Abel Quezada dibujaba desde muy joven, relata hijo

*El artista plástico compartió en redes sociales algunos detalles del destacado caricaturista mexicano

*El artista plástico compartió en redes sociales algunos detalles del destacado caricaturista mexicano

Por Víctor Jesús González

México, 14 de mayo (Notimex).— En el marco del centenario del natalicio del caricaturista, pintor e historietista mexicano Abel Quezada, se realizó un conversatorio virtual con su hijo, el artista plástico Abel Quezada Rueda, quién compartió anécdotas y detalles de la trayectoria profesional de su padre.       “Mi papá empezó desde muy jovencito, a los 14 años de edad. En ese tiempo todavía vivía en la frontera norte del país, con mi abuelo. Dibujaba tiras cómicas y los personajes eran los compañeros de su escuela; mi padre me contaba que a todo mundo le gustaba lo que hacía”, comentó Quezada Rueda.       En la charla organizada en redes sociales por una casa de subastas se detalló que el destacado caricaturista del siglo XX empezó a mandar ilustraciones con diferentes temas y estilos a las revistas y periódicos de la Ciudad de México; como el resultado fue que le publicaban casi todo e incluso recibió el pago por muchos de estos trabajados, a los 16 años cumplidos se trasladó a la capital de México.       Quezada Rueda expresó que los personajes de su padre evolucionaron no sólo por la edad y el conocimiento que acumula el artista, también por las circunstancias políticas, sociales y económicas que le tocó vivir. De esta manera, fue como “El charro Matías”, “Gastón Billetes” o “El tapado” se consolidaron en su obra.       Este último "hacia la referencia al que —en esos momentos de la historia de México— indudablemente se iba a convertir en el próximo presidente de la República.

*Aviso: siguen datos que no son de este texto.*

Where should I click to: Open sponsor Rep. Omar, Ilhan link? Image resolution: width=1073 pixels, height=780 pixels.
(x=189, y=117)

Después de crear al personaje, una compañía publicitaria lo convenció para que con la ilustración se anunciara una marca de cigarros, la cual fue un éxito porque el candidato ganador sí fumaba”.       Para finalizar, relató que Abel Quezada dibujaba desde su casa-estudio, permanecía mucho tiempo en soledad, entregaba publicaciones simultáneas y ese rigor y disciplina lo convirtieron en un destacado artista mexicano que publicó en periódicos como Excélsior o Novedades, y obtuvo el privilegio de ser portada 12 veces en The New Yorker.